On September 6 and 7 an international forum of farmers, policy makers, researchers and NGO representatives came together during a 2-day Conference on Livestock Futures in Bonn, to discuss the future of livestock keeping in its global and social context. It was important to see that representatives from both developing and European countries came to a similar conclusion: small-scale farmers need a level playing-field to put livestock develoment on a sustainable path. See also the outcome and conclusions of the conference – which was organised by the League of Pastoral Peoples, with support of Misereor and TradiNova Livestock.

During this important event Dr. Katrien van’t Hooft made a presentation entitled: “Lessons Learnt from Dutch (dairy) Farming”. This is now available on video (18.21 minutes)

Reaction on the video: We just had our Ethiopian Society of Animal Production (ESAP) annual conference in Addis Ababa. Over 350 people turned up. The theme was climate change and climate variability and livestock. As the current president of ESAP I was impressed at the turn out. More impressive was the interest  that emerged from the video presentation of Katrien’s presentation that was done at the Future of Livestock conference in Bonn. This was presented on the 3rd day of our conference. I was told by many that it was well articulated, informative and able to link the development in the North and how that needs to be understood by people in the South. Clear messages in the lessons learnt. Great thing. (Getachew Gebru, president ESAP)

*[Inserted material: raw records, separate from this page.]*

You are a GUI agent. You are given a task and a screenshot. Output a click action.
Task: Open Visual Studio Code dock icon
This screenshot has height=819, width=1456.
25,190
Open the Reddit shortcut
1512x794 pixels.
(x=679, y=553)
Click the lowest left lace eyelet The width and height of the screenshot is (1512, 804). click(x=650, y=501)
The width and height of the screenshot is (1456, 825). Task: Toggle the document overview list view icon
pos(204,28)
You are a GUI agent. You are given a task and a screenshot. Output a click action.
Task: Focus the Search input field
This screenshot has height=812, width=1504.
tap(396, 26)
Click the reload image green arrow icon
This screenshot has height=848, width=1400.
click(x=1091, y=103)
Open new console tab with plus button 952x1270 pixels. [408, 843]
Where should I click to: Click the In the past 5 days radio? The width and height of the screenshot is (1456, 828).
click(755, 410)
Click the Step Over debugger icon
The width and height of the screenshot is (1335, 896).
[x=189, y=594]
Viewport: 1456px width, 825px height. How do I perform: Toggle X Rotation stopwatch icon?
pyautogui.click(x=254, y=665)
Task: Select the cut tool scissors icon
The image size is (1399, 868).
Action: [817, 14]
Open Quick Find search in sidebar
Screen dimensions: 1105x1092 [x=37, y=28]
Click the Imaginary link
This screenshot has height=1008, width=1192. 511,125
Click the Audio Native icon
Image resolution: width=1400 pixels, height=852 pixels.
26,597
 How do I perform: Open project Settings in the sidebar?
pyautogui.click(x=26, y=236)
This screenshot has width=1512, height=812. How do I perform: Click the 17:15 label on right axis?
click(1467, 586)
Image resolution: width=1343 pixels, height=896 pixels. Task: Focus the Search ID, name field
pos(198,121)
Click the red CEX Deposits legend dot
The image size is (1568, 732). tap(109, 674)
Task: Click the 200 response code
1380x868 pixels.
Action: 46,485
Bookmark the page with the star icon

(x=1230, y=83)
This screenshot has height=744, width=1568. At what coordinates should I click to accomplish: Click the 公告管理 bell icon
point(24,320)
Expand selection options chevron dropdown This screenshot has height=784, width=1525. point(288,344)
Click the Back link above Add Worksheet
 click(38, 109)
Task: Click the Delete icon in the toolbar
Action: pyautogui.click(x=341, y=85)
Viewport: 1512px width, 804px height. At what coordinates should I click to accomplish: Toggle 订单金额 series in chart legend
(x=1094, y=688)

Brief description of the video

In this presentation Dr. Katrien van’t Hooft describes the background of Dutch dairy farming, shedding light on facts and figures relatively unknown beyond our borders. Dutch dairy cows are highly productive, and labor-efficiency in dairy farming (kg. of milk produced per man-hour) has increased more than 20-fold over the past decades. How was this achieved? Many support policies were put in place, including market protection and EU subsidies. What were the side effects of this success? This includes the ongoing loss of family farms (over 90% since 1960’s) and environmental problems, including loss of soil fertility and biodiversity.

Industrial (dairy) farming is increasingly criticized by Dutch citizens, especially due to it’s animal wellbeing and climate change effects. So what does the future of Dutch dairy farming look like? This is still debated. Is it to continue the process of scale enlargement in highly computerized milking units – as the dean of the Wageningen Agricultural University has recently suggested in his article ‘Intensification or Hunger’? Or is it to further develop the strategies that farmers themselves have developed – combining old practices and new techniques in innovative ways – in response to the growing interest of consumers as well as farmers’ own dissatisfaction with industrial livestock keeping?

Other countries do not necessarily have to copy the Dutch dairy system and follow the route of scale enlargement and specialization. Instead they can make a ‘technology leap’: preventing mistakes that are now known and building on what has been developed by innovative Dutch farmers over the past decades.